Standing back, compare Josh with Lydia. Last weekend at the pub, Lydia eagerly divulged the best ‘roids to buy. But don’t compare in order to pass moral judgement — I realised very early on in life that I’m far too flawed myself for that nonsense (best leave that to God, Osiris and Sandra from down the street) — rather, compare in order to find similarity.

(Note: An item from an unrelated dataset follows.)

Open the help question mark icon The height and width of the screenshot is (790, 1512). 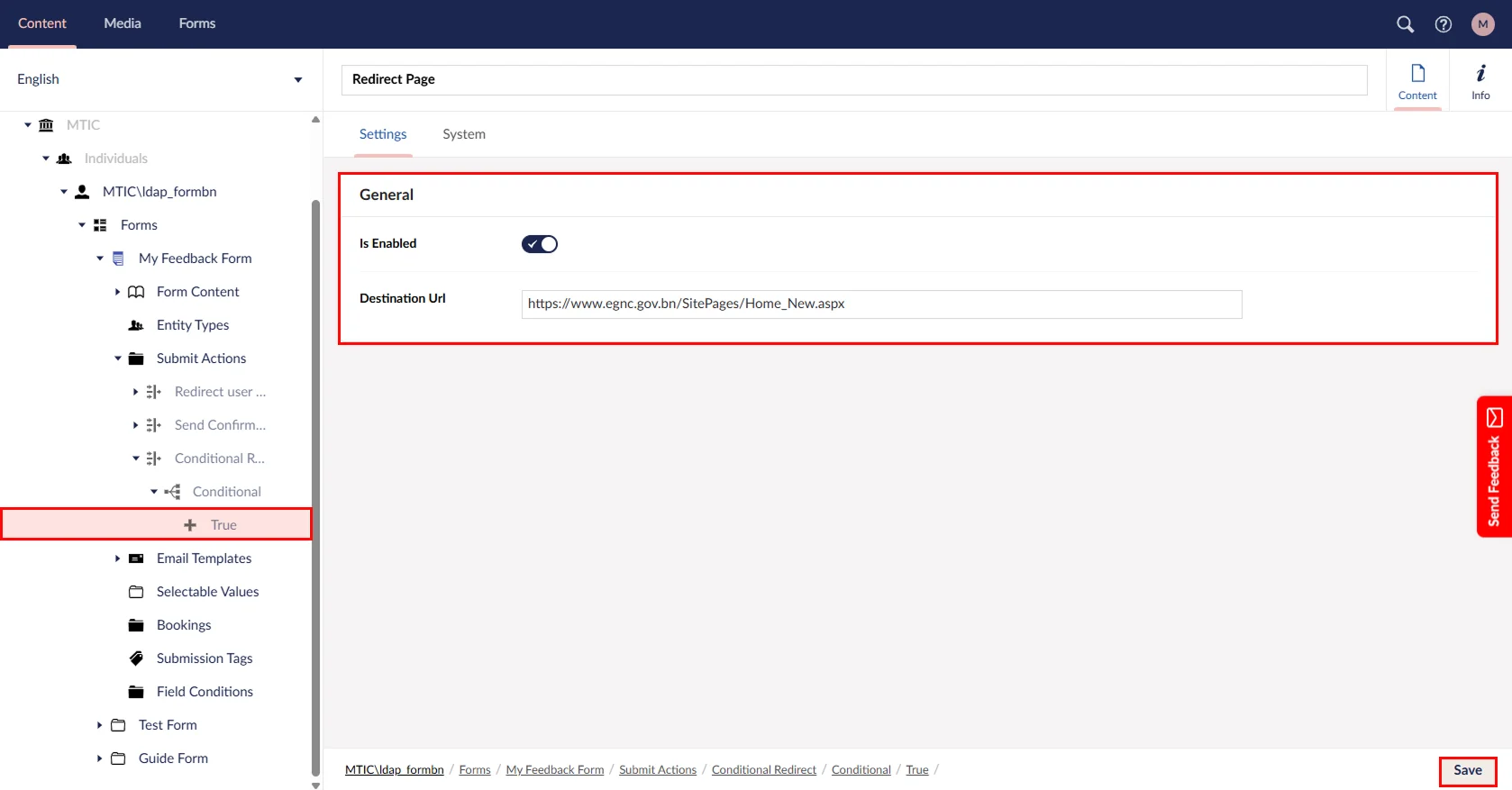[1444, 24]
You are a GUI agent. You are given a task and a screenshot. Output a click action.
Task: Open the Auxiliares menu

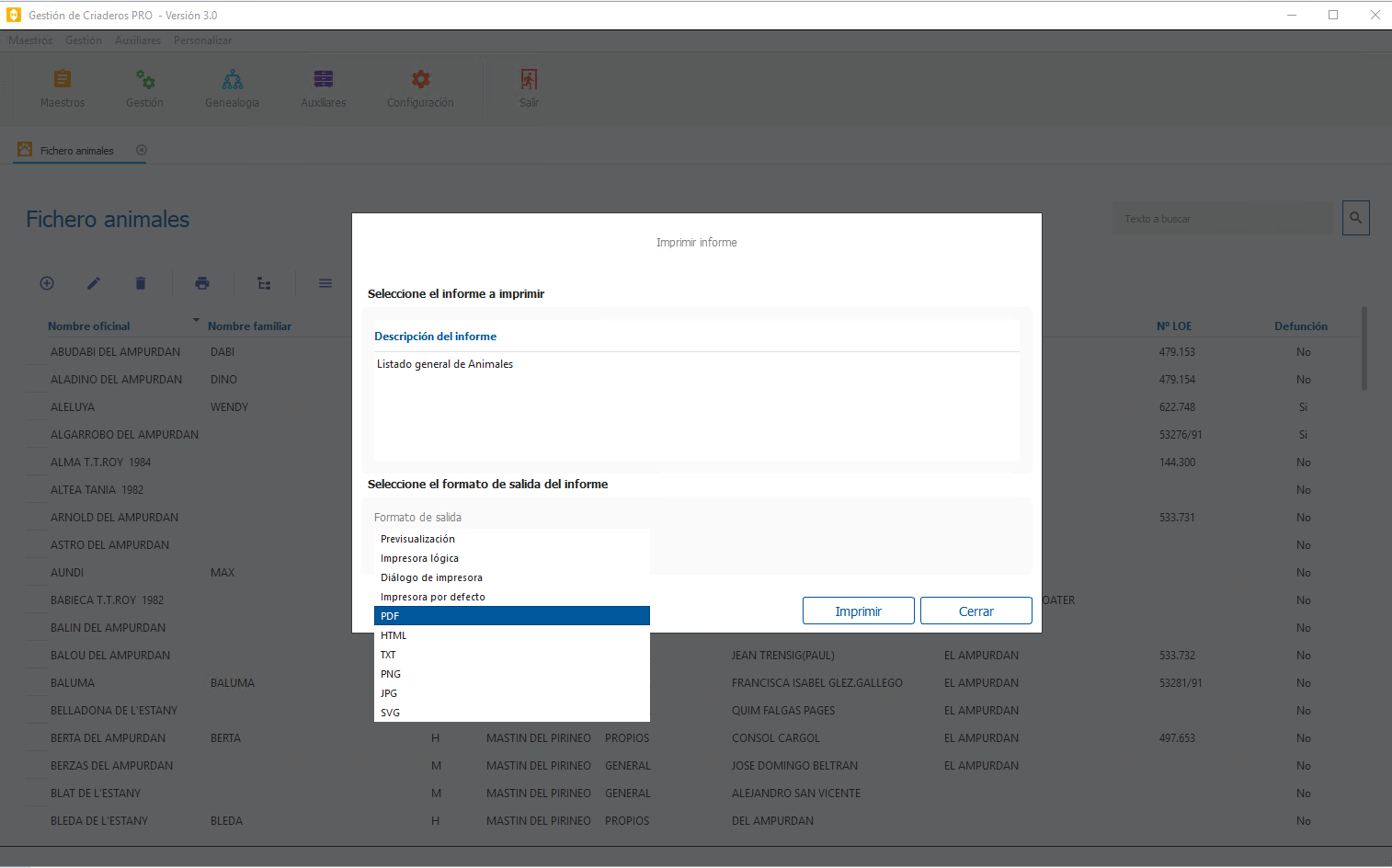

They are both vastly different, from each other, from me, from the much maligned Leticia who communicates exclusively in paragraphs ending ‘rah’, from ‘roadman’ Mick who really should clean his North Face puffer, and all the other weird and wonderful people who populate this town. University is certainly a bubble, and St Andrews, with its 10,000 students surrounded by an equally small local population, is no doubt more so than most. But, a figure in the tens of thousands is still quite a figure, and I wonder if one does forget just how different some people can be — even if they do frequent the same pubs as you — and moreover, how easy it is to settle into needlessly judgemental habits, and to cling onto them when you’re feeling stupider than an escaped cow who’s wandered up to the abattoir.